Sidoarjo (Aksaraindonesia.id) – Wakil Ketua DPRD Kabupaten Sidoarjo, H. Warih Andono menyoroti kondisi perlengkapan pemadam kebakaran (damkar) yang dinilai jauh dari layak. Ia mengungkap sejumlah alat penting mengalami kerusakan, termasuk selang yang diketahui bocor.
“Damkar ini ujung tombak saat terjadi kebakaran. Tapi faktanya, alat-alatnya banyak yang sudah tidak layak. Bahkan jadi guyonan di internal,” ujar Warih yang juga politisi Partai Golkar Sidoarjo, Selasa (28/4/2026).

Wakil Ketua DPRD Kabupaten Sidoarjo, H Warih Andojo. Doc : Siska Prestiwati
Selain peralatan utama, Warih menyebut kelengkapan keselamatan bagi personel Badan Penanggulangan Bencana Daerah (BPBD) Sidoarjo juga masih minim. Perlengkapan dasar seperti sarung tangan dan alat keselamatan lainnya dinilai belum memadai.

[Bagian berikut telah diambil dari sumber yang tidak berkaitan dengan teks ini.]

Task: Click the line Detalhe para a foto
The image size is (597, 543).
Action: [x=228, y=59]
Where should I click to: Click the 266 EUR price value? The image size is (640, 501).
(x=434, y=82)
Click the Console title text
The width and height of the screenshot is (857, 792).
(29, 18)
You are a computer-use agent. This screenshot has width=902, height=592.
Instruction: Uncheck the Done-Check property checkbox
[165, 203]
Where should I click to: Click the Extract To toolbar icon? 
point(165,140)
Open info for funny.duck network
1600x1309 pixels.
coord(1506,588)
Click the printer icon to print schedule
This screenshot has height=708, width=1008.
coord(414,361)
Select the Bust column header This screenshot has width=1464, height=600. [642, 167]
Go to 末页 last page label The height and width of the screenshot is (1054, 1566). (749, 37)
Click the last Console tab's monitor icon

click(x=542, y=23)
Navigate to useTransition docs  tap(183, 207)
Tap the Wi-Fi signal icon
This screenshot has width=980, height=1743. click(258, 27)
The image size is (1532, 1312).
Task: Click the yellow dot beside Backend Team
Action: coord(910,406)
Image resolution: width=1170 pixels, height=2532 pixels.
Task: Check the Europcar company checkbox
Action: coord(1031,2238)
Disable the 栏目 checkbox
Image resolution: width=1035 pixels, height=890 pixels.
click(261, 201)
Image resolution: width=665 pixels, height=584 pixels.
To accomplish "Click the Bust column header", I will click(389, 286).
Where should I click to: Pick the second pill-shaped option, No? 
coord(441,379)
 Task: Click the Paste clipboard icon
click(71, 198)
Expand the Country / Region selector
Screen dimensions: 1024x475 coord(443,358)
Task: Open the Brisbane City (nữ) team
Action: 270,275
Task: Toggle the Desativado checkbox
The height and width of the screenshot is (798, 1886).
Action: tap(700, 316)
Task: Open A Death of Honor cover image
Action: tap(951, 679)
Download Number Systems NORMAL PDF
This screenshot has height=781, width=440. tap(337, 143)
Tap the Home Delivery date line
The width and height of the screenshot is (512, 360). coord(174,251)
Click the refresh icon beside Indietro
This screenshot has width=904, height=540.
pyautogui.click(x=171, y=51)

“SDM-nya juga belum didukung perlengkapan yang memadai. Safety seperti sarung tangan dan lainnya masih kurang,” tegasnya.
Warih mendesak Pemerintah Kabupaten Sidoarjo untuk segera mengambil langkah konkret. Ia menegaskan DPRD siap mendukung pengadaan peralatan melalui proses anggaran.
“Kami di dewan akan mendorong agar pengadaan peralatan, mulai dari safety hingga selang yang sudah bocor, bisa dianggarkan,” kata Warih.
Ia berharap kebutuhan perlengkapan damkar dapat masuk dalam Anggaran Pendapatan dan Belanja Daerah (APBD) Sidoarjo tahun 2027.
“Tahun 2027 harus sudah dianggarkan. Ini menyangkut keselamatan masyarakat,” pungkasnya.